The original Stark self-referral prohibition was enacted in 1989. There have been numerous revisions leading up to the most recent Phase III, which takes effect December 4, 2007. The Centers for Medicare and Medicaid Services (CMS) released Phase III addressing the entire Stark regulatory scheme. Phase III is intended to expound on previous discussions, not to change the scope or meaning. The final product is regulations that are stunning in their complexity.

Physician Recruitment

The most drastic changes to the Stark regulations contained in Phase III are changes to the physician recruitment exception.

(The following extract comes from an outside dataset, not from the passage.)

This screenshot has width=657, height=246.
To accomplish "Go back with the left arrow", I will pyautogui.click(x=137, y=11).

This physician recruitment exception is designed to protect certain remuneration that is provided by a hospital to a physician as an inducement for the physician to relocate his or her medical practice into the "geographic area served by the hospital."

One of the changes made to the exception was to allow group practices to impose practice restrictions upon recruited physicians, provided the restrictions do not "unreasonably restrict" the recruited physician’s ability to practice in the "geographic area served by the hospital." Another change was to add a provision that allows rural hospitals to recruit physicians into an area outside of the hospital’s geographic service area if it is determined through a CMS advisory opinion that the area has a demonstrated need for the recruited physician.

Certain physicians can now be exempt from the Stark relocation requirements. They will be exempt if they were employed full time by a federal or state bureau of prisons, the Department of Defense of Veterans Affairs, or facilities of the Indian Health Service. This exemption applies only if the physician did not maintain his/her own separate private practice in addition to the full-time employment. The exemption can also be allowed if CMS issues an advisory opinion that the physician has not established a medical practice.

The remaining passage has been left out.